◆ Assignment: Reproduce all records exactly.

◆ Task data:
-------

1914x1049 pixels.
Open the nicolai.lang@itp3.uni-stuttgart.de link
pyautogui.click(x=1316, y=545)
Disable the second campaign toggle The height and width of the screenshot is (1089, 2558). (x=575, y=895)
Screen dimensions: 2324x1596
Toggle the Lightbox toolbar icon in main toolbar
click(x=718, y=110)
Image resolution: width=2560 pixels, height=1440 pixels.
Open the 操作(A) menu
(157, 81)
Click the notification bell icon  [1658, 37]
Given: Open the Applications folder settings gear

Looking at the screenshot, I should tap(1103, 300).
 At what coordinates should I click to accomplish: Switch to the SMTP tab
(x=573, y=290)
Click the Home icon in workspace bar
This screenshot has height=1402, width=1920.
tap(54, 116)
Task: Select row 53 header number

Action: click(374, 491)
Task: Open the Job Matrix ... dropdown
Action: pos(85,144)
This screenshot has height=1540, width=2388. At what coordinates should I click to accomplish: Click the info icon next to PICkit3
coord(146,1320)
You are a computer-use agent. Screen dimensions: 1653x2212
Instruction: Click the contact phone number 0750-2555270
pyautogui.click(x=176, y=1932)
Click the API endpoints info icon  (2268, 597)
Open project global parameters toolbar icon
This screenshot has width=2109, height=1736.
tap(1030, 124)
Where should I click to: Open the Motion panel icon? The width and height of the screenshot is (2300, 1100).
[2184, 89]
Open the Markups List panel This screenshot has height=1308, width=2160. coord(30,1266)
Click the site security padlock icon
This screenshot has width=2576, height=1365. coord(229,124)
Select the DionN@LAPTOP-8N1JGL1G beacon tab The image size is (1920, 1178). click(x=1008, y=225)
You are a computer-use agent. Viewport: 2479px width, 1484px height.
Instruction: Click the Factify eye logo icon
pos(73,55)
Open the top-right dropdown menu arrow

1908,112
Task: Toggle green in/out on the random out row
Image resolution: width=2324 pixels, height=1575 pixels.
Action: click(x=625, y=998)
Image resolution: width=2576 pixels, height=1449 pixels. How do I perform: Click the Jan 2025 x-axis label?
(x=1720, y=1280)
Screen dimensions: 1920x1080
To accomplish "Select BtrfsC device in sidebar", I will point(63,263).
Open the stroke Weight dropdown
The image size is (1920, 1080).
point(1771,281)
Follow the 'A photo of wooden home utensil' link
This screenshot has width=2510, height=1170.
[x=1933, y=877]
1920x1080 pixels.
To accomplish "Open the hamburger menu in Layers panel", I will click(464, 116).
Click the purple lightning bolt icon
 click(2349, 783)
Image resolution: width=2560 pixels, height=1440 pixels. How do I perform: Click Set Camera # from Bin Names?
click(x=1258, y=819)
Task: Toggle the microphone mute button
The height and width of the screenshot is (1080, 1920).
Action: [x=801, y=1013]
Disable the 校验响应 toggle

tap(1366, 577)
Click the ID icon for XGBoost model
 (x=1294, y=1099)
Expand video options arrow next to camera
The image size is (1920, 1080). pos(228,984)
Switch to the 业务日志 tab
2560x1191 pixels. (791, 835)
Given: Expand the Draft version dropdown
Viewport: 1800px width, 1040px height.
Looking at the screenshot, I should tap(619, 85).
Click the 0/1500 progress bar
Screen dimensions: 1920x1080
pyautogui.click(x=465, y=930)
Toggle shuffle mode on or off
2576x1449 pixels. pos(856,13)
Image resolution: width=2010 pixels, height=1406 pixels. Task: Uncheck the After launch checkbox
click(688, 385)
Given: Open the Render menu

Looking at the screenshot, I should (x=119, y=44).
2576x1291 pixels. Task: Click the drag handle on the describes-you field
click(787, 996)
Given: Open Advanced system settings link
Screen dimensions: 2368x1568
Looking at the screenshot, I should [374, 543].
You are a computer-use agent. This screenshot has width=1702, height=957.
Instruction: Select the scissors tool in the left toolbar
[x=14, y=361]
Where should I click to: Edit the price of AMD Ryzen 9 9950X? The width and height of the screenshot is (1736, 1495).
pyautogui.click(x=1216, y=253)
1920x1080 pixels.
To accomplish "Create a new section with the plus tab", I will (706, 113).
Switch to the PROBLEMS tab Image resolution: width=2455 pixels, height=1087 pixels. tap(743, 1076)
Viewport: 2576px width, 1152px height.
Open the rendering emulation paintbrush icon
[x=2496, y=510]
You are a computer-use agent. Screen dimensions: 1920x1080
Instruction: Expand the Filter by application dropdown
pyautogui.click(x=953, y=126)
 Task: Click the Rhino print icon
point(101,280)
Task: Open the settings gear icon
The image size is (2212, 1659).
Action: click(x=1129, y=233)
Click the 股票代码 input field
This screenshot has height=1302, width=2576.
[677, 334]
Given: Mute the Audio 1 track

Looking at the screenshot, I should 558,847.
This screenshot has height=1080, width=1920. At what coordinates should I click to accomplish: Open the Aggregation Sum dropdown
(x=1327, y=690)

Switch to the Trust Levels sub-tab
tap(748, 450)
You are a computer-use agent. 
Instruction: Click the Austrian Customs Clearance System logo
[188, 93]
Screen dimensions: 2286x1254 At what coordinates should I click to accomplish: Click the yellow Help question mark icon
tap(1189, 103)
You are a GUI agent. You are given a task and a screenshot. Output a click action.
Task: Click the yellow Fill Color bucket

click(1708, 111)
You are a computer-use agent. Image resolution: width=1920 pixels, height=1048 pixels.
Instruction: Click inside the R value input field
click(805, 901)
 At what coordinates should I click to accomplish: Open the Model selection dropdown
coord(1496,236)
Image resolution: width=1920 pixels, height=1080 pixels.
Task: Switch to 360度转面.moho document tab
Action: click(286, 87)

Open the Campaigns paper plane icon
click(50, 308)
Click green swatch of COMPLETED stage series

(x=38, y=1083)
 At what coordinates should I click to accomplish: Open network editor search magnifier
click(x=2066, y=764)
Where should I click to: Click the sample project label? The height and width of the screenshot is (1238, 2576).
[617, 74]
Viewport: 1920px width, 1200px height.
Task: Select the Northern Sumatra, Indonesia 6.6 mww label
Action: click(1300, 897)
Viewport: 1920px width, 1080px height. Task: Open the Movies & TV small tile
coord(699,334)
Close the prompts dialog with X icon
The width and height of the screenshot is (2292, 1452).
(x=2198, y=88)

-------

◆ Solution to this problem:
1914x1049 pixels.
Open the nicolai.lang@itp3.uni-stuttgart.de link
pyautogui.click(x=1316, y=545)
Disable the second campaign toggle The height and width of the screenshot is (1089, 2558). (x=575, y=895)
Screen dimensions: 2324x1596
Toggle the Lightbox toolbar icon in main toolbar
click(x=718, y=110)
Image resolution: width=2560 pixels, height=1440 pixels.
Open the 操作(A) menu
(157, 81)
Click the notification bell icon  [1658, 37]
Given: Open the Applications folder settings gear

Looking at the screenshot, I should tap(1103, 300).
 At what coordinates should I click to accomplish: Switch to the SMTP tab
(x=573, y=290)
Click the Home icon in workspace bar
This screenshot has height=1402, width=1920.
tap(54, 116)
Task: Select row 53 header number

Action: click(374, 491)
Task: Open the Job Matrix ... dropdown
Action: pos(85,144)
This screenshot has height=1540, width=2388. At what coordinates should I click to accomplish: Click the info icon next to PICkit3
coord(146,1320)
You are a computer-use agent. Screen dimensions: 1653x2212
Instruction: Click the contact phone number 0750-2555270
pyautogui.click(x=176, y=1932)
Click the API endpoints info icon  (2268, 597)
Open project global parameters toolbar icon
This screenshot has width=2109, height=1736.
tap(1030, 124)
Where should I click to: Open the Motion panel icon? The width and height of the screenshot is (2300, 1100).
[2184, 89]
Open the Markups List panel This screenshot has height=1308, width=2160. coord(30,1266)
Click the site security padlock icon
This screenshot has width=2576, height=1365. coord(229,124)
Select the DionN@LAPTOP-8N1JGL1G beacon tab The image size is (1920, 1178). click(x=1008, y=225)
You are a computer-use agent. Viewport: 2479px width, 1484px height.
Instruction: Click the Factify eye logo icon
pos(73,55)
Open the top-right dropdown menu arrow

1908,112
Task: Toggle green in/out on the random out row
Image resolution: width=2324 pixels, height=1575 pixels.
Action: click(x=625, y=998)
Image resolution: width=2576 pixels, height=1449 pixels. How do I perform: Click the Jan 2025 x-axis label?
(x=1720, y=1280)
Screen dimensions: 1920x1080
To accomplish "Select BtrfsC device in sidebar", I will point(63,263).
Open the stroke Weight dropdown
The image size is (1920, 1080).
point(1771,281)
Follow the 'A photo of wooden home utensil' link
This screenshot has width=2510, height=1170.
[x=1933, y=877]
1920x1080 pixels.
To accomplish "Open the hamburger menu in Layers panel", I will click(464, 116).
Click the purple lightning bolt icon
 click(2349, 783)
Image resolution: width=2560 pixels, height=1440 pixels. How do I perform: Click Set Camera # from Bin Names?
click(x=1258, y=819)
Task: Toggle the microphone mute button
The height and width of the screenshot is (1080, 1920).
Action: [x=801, y=1013]
Disable the 校验响应 toggle

tap(1366, 577)
Click the ID icon for XGBoost model
 (x=1294, y=1099)
Expand video options arrow next to camera
The image size is (1920, 1080). pos(228,984)
Switch to the 业务日志 tab
2560x1191 pixels. (791, 835)
Given: Expand the Draft version dropdown
Viewport: 1800px width, 1040px height.
Looking at the screenshot, I should tap(619, 85).
Click the 0/1500 progress bar
Screen dimensions: 1920x1080
pyautogui.click(x=465, y=930)
Toggle shuffle mode on or off
2576x1449 pixels. pos(856,13)
Image resolution: width=2010 pixels, height=1406 pixels. Task: Uncheck the After launch checkbox
click(688, 385)
Given: Open the Render menu

Looking at the screenshot, I should (x=119, y=44).
2576x1291 pixels. Task: Click the drag handle on the describes-you field
click(787, 996)
Given: Open Advanced system settings link
Screen dimensions: 2368x1568
Looking at the screenshot, I should [374, 543].
You are a computer-use agent. This screenshot has width=1702, height=957.
Instruction: Select the scissors tool in the left toolbar
[x=14, y=361]
Where should I click to: Edit the price of AMD Ryzen 9 9950X? The width and height of the screenshot is (1736, 1495).
pyautogui.click(x=1216, y=253)
1920x1080 pixels.
To accomplish "Create a new section with the plus tab", I will (706, 113).
Switch to the PROBLEMS tab Image resolution: width=2455 pixels, height=1087 pixels. tap(743, 1076)
Viewport: 2576px width, 1152px height.
Open the rendering emulation paintbrush icon
[x=2496, y=510]
You are a computer-use agent. Screen dimensions: 1920x1080
Instruction: Expand the Filter by application dropdown
pyautogui.click(x=953, y=126)
 Task: Click the Rhino print icon
point(101,280)
Task: Open the settings gear icon
The image size is (2212, 1659).
Action: click(x=1129, y=233)
Click the 股票代码 input field
This screenshot has height=1302, width=2576.
[677, 334]
Given: Mute the Audio 1 track

Looking at the screenshot, I should 558,847.
This screenshot has height=1080, width=1920. At what coordinates should I click to accomplish: Open the Aggregation Sum dropdown
(x=1327, y=690)

Switch to the Trust Levels sub-tab
tap(748, 450)
You are a computer-use agent. 
Instruction: Click the Austrian Customs Clearance System logo
[188, 93]
Screen dimensions: 2286x1254 At what coordinates should I click to accomplish: Click the yellow Help question mark icon
tap(1189, 103)
You are a GUI agent. You are given a task and a screenshot. Output a click action.
Task: Click the yellow Fill Color bucket

click(1708, 111)
You are a computer-use agent. Image resolution: width=1920 pixels, height=1048 pixels.
Instruction: Click inside the R value input field
click(805, 901)
 At what coordinates should I click to accomplish: Open the Model selection dropdown
coord(1496,236)
Image resolution: width=1920 pixels, height=1080 pixels.
Task: Switch to 360度转面.moho document tab
Action: click(286, 87)

Open the Campaigns paper plane icon
click(50, 308)
Click green swatch of COMPLETED stage series

(x=38, y=1083)
 At what coordinates should I click to accomplish: Open network editor search magnifier
click(x=2066, y=764)
Where should I click to: Click the sample project label? The height and width of the screenshot is (1238, 2576).
[617, 74]
Viewport: 1920px width, 1200px height.
Task: Select the Northern Sumatra, Indonesia 6.6 mww label
Action: click(1300, 897)
Viewport: 1920px width, 1080px height. Task: Open the Movies & TV small tile
coord(699,334)
Close the prompts dialog with X icon
The width and height of the screenshot is (2292, 1452).
(x=2198, y=88)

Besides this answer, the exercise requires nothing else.